Serve una grande giornata di protesta nazionale per la sanità pubblica

Serve una grande giornata di protesta nazionale per la sanità pubblica

Serve una grande giornata di protesta nazionale per la sanità pubblica

Gentile Direttore,
QS ha sempre dedicato ampio spazio alla crisi del SSN e ha opportunamente aperto un Forum su questo tema. Non ho letto il libro di Cavicchi che apre la discussione ma conosco le sue idee ben riassunte da lui stesso e concordo su quasi tutto.

Dico quasi perché non mi sembra giusto dare tutte le colpe dello stato del nostro SSN alla sinistra e al PD quando negli ultimi trent’anni il centro destra ha governato assai e oggi governa la destra.

Forse ciò accade perché dal PD ci saremmo aspettati una diversa attenzione alle questioni sociali.

Tuttavia oggi, quando governa la cosiddetta destra sociale, percepiamo una differenza di linguaggio ancor maggiore, tra fughe nel privato alla lombarda e promesse di detassazioni categoriali che, fatalmente, metteranno in crisi la sanità pubblica.

Ma, come ho detto, sono d’accordo sull’analisi dei problemi: il definanziamento, il regionalismo differenziato, l’affidamento al privato di parti del servizio, la crisi del personale, le piante organiche, le difficoltà del territorio, e via e via.

Il primo dei problemi è quello economico, ma dove trovare i soldi?
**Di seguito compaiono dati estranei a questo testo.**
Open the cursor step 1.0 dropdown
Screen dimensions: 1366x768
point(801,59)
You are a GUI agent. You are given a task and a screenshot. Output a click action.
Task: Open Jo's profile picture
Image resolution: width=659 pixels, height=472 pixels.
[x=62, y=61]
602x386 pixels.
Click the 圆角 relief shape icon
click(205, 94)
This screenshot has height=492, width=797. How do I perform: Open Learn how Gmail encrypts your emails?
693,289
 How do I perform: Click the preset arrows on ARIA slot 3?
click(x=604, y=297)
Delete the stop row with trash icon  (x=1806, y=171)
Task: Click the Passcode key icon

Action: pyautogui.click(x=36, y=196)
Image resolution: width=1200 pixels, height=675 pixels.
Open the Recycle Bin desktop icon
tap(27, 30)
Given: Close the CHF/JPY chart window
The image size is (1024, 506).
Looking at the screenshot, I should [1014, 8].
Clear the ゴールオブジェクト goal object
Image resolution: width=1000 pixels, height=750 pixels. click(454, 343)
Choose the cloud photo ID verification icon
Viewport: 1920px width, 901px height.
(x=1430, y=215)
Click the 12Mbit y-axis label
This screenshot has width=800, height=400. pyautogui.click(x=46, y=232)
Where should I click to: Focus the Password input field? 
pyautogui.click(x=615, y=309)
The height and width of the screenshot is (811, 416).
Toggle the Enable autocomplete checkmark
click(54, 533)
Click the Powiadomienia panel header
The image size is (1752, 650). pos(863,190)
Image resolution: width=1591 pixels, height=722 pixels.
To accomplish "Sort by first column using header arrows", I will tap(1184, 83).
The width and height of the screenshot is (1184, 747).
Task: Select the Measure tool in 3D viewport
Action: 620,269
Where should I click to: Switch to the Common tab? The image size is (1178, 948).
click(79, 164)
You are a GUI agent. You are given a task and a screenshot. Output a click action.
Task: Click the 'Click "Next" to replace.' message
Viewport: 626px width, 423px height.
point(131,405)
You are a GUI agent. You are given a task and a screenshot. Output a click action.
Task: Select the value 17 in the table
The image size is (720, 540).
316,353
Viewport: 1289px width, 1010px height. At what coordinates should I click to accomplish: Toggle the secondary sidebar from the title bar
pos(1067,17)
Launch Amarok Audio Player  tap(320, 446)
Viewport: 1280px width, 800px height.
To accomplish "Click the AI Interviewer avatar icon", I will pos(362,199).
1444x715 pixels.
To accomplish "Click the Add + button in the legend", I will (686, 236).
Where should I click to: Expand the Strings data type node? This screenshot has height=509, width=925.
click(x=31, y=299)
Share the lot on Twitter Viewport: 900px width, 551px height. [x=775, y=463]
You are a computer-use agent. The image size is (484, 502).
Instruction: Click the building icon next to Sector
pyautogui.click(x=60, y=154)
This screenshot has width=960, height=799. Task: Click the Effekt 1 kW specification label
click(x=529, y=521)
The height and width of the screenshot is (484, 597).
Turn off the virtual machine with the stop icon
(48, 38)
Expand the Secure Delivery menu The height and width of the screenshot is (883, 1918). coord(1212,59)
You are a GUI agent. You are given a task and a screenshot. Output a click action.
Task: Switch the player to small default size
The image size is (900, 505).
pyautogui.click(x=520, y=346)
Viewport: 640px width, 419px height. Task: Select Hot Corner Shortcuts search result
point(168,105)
Cavicchi propone una ricetta assai ragionevole, i soldi si trovano nel privato, riportando nel servizio fiscalità perdute a vantaggio di gruppi finanziari o del cosiddetto welfare aziendale.

La questione è che occorre sottrarre i soldi dalle tasche di grandissimi gruppi finanziari, multinazionali del farmaco e dell’informatica, fondi sovrani, assicurazioni, perfino del volontariato, per riportarli nel budget complessivo del servizio sanitario.

Ma quel qualcuno opporrebbe resistenza e lo Stato lo dovrebbe tener fermo mentre gli frugano le tasche. Non ci sono riuscite le società ancora definibili come socialdemocratiche, compresa la nostra, mi sembra impensabile che lo faccia l’attuale governo dove convivono istanze privatistiche con una visione economica inconsapevole verso i servizi sociali, e basti pensare al regionalismo differenziato e alla flat tax.

Di nuovo si resta in attesa di cosa saprà proporre la sinistra altrimenti rimane solo la speranza che, prima o poi di fronte alla crisi del servizio e alla diminuzione delle prestazioni sanitarie, la gente si muova e protesti e imponga ai politici di risolvere i problemi quotidiani tra i quali, indubbiamente, la salute è uno dei principali.

C’è chi pensa, forse ricordando Virchow, che la medicina sia indipendente dall’assetto sociale. Credo che se non cambia la visione economica e politica che una società ha di sé stessa la sanità non si trasformi. Oggi quasi ovunque prevalgono concezioni che privilegiano il diritto dell’individuo sul dovere sociale.

Tuttavia, se invece che ricostruire un edificio distrutto, la sanità pubblica, si potesse rinforzarne le fondamenta sarebbe assai miglior cosa. Che poi occorra una rivoluzione o una riforma o un insieme di correttivi, purché indirizzati alla conservazione dei valori fondanti il servizio, mi sembra questione secondaria rispetto alla concretezza dei fatti reali: cosa si può ottenere in questo momento storico, con questi leader, in questa crisi ambientale, di fronte a così drammatici eventi economici, bellici e sociali?

Qualcuno propone gruppi di pensiero e di consulenza che affianchino i decisori politici. Un’ottima idea perché la cultura è sempre l’arma che alla distanza può vincere.

Tuttavia se tutti gli operatori del SSN, dipendenti e non, appartenenti a tutte le professioni sanitarie, proclamassero una giornata di protesta, una grande manifestazione in difesa della sanità pubblica, con al centro i problemi che abbiamo elencato, forse riusciremmo a far capire alla popolazione che la tutela della salute non è un regalo piovuto dal cielo ma una quotidiana conquista di tutti i cittadini.